Advances are needed in upgrades to the base genome sequence data pool. The reference WGS should be improved to ensure its completeness and accuracy. A first step could be noting in genome browsers any suspicious regions identified by comparisons between the WGS and high-quality genetic linkage maps. Given the possibility that the doubled-haploid individual underlying the current reference WGS is missing parts of its genome compared to typical heterozygous cultivars8, there is still a need for a reference WGS representing the complete cultivated apple genome. In any case, the linear or “vertical” representation of the apple WGS needs to be extended laterally to capture sequence variation along each chromosome. Development of the apple pan-genome would be a clear way forward for describing the current allelic variation of cultivated apple. Expansion of the pan-genome to encompass the Malus genus is a further compelling target as M. domestica is able to be crossed with dozens of other species.
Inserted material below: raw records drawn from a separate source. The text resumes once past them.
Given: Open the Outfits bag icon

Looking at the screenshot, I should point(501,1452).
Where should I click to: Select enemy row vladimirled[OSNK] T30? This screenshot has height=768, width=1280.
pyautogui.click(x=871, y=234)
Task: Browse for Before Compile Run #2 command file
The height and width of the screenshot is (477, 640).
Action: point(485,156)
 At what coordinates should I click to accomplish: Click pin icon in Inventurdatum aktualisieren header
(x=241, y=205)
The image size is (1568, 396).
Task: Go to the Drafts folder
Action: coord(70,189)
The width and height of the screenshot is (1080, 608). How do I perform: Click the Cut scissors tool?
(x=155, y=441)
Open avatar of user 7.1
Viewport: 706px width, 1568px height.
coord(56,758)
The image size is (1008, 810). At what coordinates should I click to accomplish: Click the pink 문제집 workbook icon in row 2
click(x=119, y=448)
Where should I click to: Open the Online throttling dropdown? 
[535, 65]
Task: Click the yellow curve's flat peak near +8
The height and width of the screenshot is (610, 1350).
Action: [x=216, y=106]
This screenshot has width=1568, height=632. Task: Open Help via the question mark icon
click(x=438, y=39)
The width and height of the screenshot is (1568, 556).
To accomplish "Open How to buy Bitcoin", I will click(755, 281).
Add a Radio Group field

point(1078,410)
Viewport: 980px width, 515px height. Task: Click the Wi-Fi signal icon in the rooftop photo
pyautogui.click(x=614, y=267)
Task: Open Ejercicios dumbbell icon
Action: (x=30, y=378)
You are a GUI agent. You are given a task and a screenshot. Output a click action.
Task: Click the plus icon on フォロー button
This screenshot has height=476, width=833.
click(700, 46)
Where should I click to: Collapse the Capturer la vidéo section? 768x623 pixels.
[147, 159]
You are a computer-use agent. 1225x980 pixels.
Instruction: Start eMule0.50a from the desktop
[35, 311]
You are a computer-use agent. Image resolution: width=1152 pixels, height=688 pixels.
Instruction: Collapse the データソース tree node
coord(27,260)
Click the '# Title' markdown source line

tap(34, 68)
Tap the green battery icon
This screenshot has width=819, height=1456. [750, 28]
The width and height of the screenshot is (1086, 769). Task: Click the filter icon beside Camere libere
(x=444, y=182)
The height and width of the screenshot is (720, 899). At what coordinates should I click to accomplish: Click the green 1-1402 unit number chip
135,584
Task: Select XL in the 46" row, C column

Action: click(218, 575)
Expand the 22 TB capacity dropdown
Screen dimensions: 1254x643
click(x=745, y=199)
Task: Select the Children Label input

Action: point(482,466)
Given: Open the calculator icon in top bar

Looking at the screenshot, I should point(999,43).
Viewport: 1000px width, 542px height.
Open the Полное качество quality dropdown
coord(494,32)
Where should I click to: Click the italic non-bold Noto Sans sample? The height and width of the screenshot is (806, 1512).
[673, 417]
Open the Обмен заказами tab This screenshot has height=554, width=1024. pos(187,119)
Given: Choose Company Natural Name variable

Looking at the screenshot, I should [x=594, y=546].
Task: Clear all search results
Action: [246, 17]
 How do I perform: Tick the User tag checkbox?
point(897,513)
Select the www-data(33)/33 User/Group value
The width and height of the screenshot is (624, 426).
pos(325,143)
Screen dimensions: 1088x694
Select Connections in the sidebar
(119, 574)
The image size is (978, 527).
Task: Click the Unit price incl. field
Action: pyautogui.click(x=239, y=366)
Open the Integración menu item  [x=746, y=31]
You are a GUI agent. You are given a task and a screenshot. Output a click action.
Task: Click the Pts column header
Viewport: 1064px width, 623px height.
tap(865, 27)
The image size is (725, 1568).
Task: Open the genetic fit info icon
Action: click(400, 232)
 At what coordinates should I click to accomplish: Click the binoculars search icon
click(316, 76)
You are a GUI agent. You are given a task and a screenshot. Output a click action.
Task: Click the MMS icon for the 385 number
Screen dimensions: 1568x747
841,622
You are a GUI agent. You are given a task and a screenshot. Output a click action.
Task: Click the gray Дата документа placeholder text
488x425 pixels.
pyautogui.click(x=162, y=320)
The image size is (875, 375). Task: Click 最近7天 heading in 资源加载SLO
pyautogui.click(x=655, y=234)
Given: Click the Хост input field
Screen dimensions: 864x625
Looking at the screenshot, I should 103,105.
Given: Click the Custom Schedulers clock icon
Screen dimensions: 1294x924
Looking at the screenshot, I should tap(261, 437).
Advances are also needed in use of WGS-related data to answer fundamental and applied research questions. There is an urgent need for an apple gene atlas describing the roles and relationships of apple’s 42,140 genes, as currently more than half the putative protein-coding genes of apple have unknown functions. Another challenge is understanding the interactions of genes with the external world, be they via transient methylation, inherited epigenetic changes, or statistically trackable and exploitable interactions of G×E (×M, crop management, and ×A, age or ontogeny of plants). Genomic prediction approaches promise a foundation for genotype and environment matching. A major leap in analytical capabilities is required to gain information on the vast reservoir of alleles that already contribute to the phenotypes of cultivated and wild apple trees. For apple WGS information to be able to directly support new cultivar development, user-friendly bioinformatics solutions are needed. Tools are required for ready conversion of trait-predictive DNA tests to commonly used and new genotyping platforms and for whole-genome-profiling diagnostics. Streamlined data curation workflows would enable any given breeding program to benefit, by translating genotypic data into genetic information that supports breeding decisions. Intuitive analytical tools are needed to track, over generations, all alleles of interest linked along each chromosome. Ultimately, such tools will facilitate understanding of genetic relationships across germplasm and empower “Breeding by Design”317 for breeders to access allelic diversity in available germplasm and design and target whole-genome ideotypes built from alleles of interest.

The curious apple scientist thirsts for knowledge—for every question answered, many more are raised. The apple WGSs have already enabled the answering of numerous questions. Tangible impacts have resulted because of the integration of apple genomics and genetics research with breeding. We hope the examples of apple WGS impacts inspire creative new ideas that spur further advances in understanding and improving apple.